I understand that both Quizá and Acaso are translated to "Perhaps" or "Maybe" in English. Is there any difference between these two words in Spanish, other than quizá being apparently more common? Or are they completely interchangable?
ACASO can mean "in the event that" as in "por si acaso", indicating eventuality.
¿Acaso no lloran las flores? Is it not true (or is it not the case) that...?
In both cases it is used in a subjunctive phrase, indicating possibility.
QUIZÁ indicates "doubt," "possibility," or "potentiality" As in "quizá llueva mañana", equivalent to "tal vez".

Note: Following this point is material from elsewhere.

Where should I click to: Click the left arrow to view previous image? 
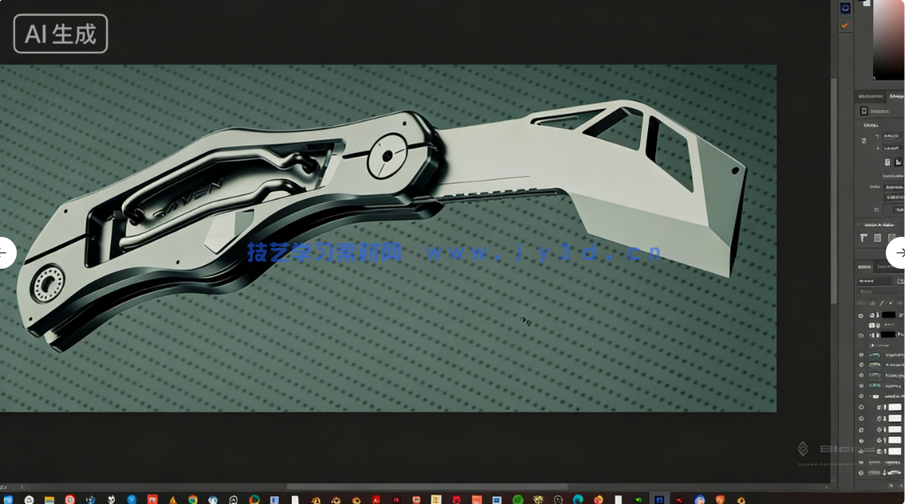point(2,253)
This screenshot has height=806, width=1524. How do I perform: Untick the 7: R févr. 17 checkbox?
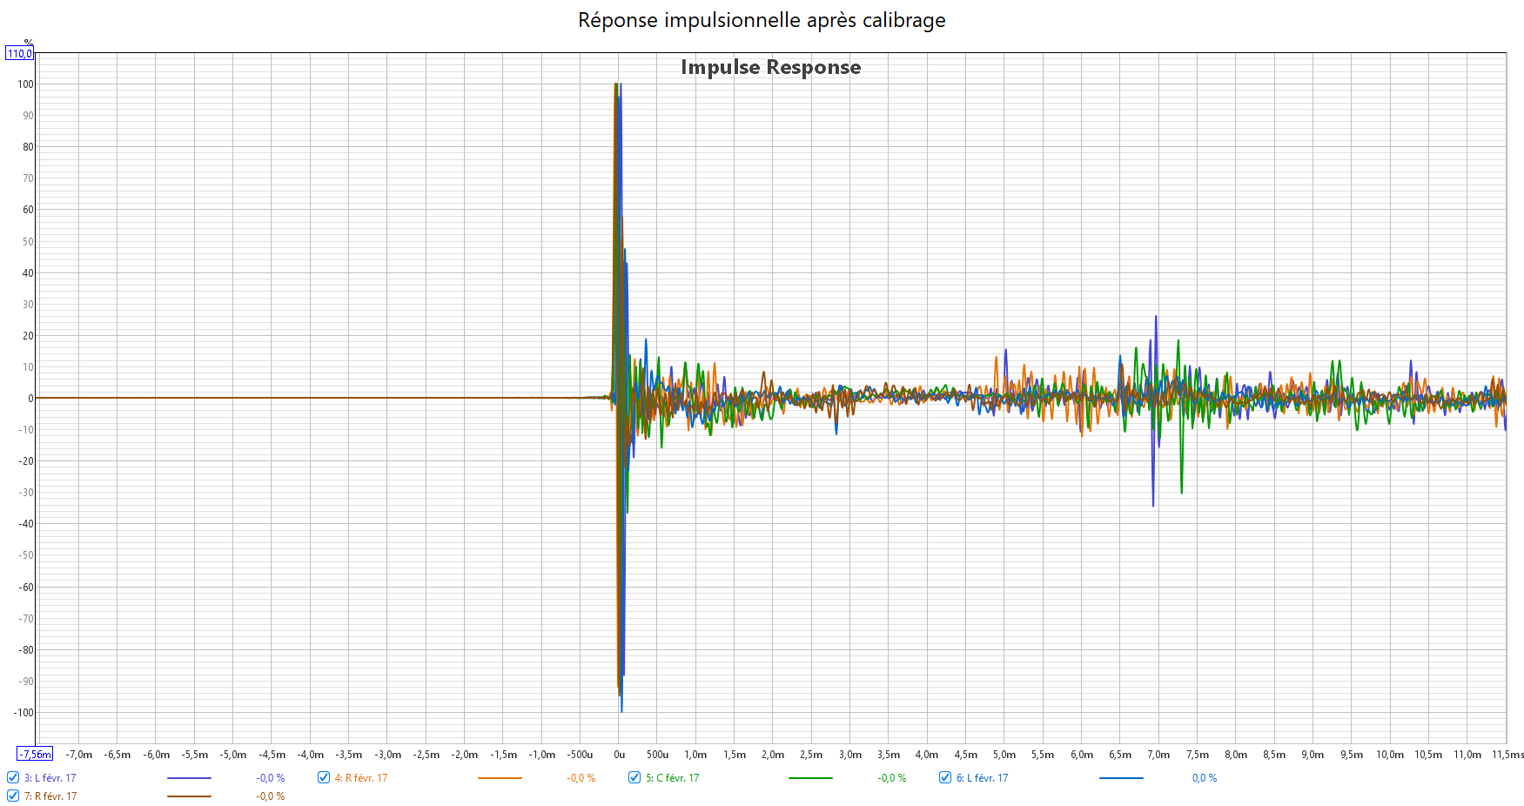[x=13, y=796]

It is also used as "maybe".
I cannot explain clearly the difference, but what I can state is that they are not completely interchangable. And there are many examples:
Quizá llueva mañana
Acaso llueva mañana
Quizá lo necesite
Acaso lo necesite
-¿Vendrás a la fiesta?
-¿Vendrás a la fiesta?
In fact, all the previous sentences using 'acaso' sound completely wrong for me...
My suggestion is to translate both 'maybe' and 'perhaps' as: 'quizá', 'quizás' or even 'a lo mejor'.
I use 'acaso' very few times, only in sentences like:
¿Acaso tengo yo la culpa?
Llevaré un abrigo por si acaso hace frío
For me 'acaso' is more paired with 'de casualidad', 'será', among others.
'Acaso' is a word which means some kind of doubt but that I'd only use on interrogative questions like these:
¿Acaso quiere que también lave la ropa?
¿Acaso ese hombre se atreverá a robarme?
and perhaps using certain tone of alarm and concern.
On the other hand, 'quizás' is a word as well used to mean some kind of doubt but more flexible, you can use it on affirmative and negative sentences:
Quizás mañana vayamos al cine.
Quizás la suegra no venga mañana, ¡qué bueno!
Acaso is for defending yourself from something, because someone is blaming on you for something that you didn't do... for example:
-"Debes pagar la ventana" - "¿Acaso yo la rompí?" - "You must pay the window" - "But I didn't break it" or "did I break it?"
And quizá is when you can't make a decision in a situation in which you don't know for sure what will happen or if you're guessing what could possibly happen.. for example..
- ¿Irás a la fiesta? - Quizá vaya. - Will you got to the party? - Maybe I'll go.
- ¿Y que te dirá? - Quizá que quiere romper conmigo. - ¿And what will she say? - Maybe she wants to break up with me.
You can also use acaso when you're going to do something but then you think of something (that you are not prepared for) will happen, for example:
- Si acaso ella te dice algo acerca de la ventana, dile que mañana le llevas el dinero. - Maybe she says something about the window, tell her you'll pay her back tomorrow.
and also when you are forecasting something and you take action against that ...
- Toma esta sombrilla por si acaso llueve.
- Take this umbrella in case it rains.
I'm a native spanish speaker.
My answer will be localized to Mexico. (I don't know if it extends to other areas or not.)
Quizás or quizá mean maybe / perhaps.
Acaso doesn't have a single word equivalent in English. Here are the two common ways of using it:
Llévate un paraguas por si acaso.
This means: Take an umbrella just in case.
¡¿Acaso pasó el camión de basura sin tomar lo nuestro OTRA VEZ?!
Here is a loose equivalent: Did the trash truck really skip our house AGAIN?!
I just checked the entry in Collins. It's a bit more comprehensive than this but definitely in line with my examples, so I'll refer you to it for a more complete treatment.